D.C.: L’aspetto che maggiormente mi ha colpito è stato rendermi conto, attraverso la lettura di interviste e resoconti di varia natura, del forte senso di orgoglio professionale che una simile realizzazione ha saputo suscitare nelle maestranze dei cantieri navali, notoriamente poco inclini a simpatizzare col fascismo, pur nella consapevolezza che il Rex sarebbe stato usato dal regime per le sue iniziative propagandistiche. Col pensiero sono andato anche ai grandi successi aeronautici dell’epoca, ai fantastici voli di Balbo e De Pinedo, o alle imprese sportive: credo davvero sia accaduto lo stesso un po’ ovunque.

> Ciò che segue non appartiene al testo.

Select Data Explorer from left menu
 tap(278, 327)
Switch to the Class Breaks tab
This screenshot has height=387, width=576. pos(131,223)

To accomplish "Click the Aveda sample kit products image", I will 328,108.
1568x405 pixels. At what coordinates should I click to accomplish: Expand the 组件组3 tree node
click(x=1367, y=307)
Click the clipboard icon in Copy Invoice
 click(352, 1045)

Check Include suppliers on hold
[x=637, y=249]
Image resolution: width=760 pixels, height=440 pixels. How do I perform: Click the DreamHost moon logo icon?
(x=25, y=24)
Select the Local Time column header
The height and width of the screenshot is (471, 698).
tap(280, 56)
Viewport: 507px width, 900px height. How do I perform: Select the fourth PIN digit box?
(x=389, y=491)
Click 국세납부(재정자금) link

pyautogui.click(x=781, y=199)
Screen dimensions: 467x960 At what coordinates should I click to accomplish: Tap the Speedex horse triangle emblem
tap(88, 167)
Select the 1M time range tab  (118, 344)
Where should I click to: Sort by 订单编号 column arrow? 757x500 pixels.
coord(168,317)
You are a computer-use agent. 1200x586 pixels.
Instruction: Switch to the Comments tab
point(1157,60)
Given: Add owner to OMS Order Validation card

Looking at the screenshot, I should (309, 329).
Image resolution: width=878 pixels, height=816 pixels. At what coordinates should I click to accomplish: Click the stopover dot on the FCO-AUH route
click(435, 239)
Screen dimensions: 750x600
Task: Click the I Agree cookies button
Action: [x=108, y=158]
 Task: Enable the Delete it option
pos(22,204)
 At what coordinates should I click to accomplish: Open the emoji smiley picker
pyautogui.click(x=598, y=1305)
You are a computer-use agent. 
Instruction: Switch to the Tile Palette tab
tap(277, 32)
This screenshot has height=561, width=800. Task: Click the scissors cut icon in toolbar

L’orgoglio per l’eccellenza di un lavoro realizzato ritengo sia andato al di là, a un certo punto, delle valutazioni politiche e i cosiddetti “anni del consenso” indubbiamente si sono fondati sull’ampia ricaduta di un progresso che finalmente stava nobilitando l’Italia, nonostante si pagasse il prezzo della perdita di libertà politica. L’entità di questi costi, purtroppo, si sarebbe tragicamente rivelata circa un decennio dopo.

N.: La storia del Rex, a tuo avviso, potrebbe essere una valida metafora della parabola del regime fascista?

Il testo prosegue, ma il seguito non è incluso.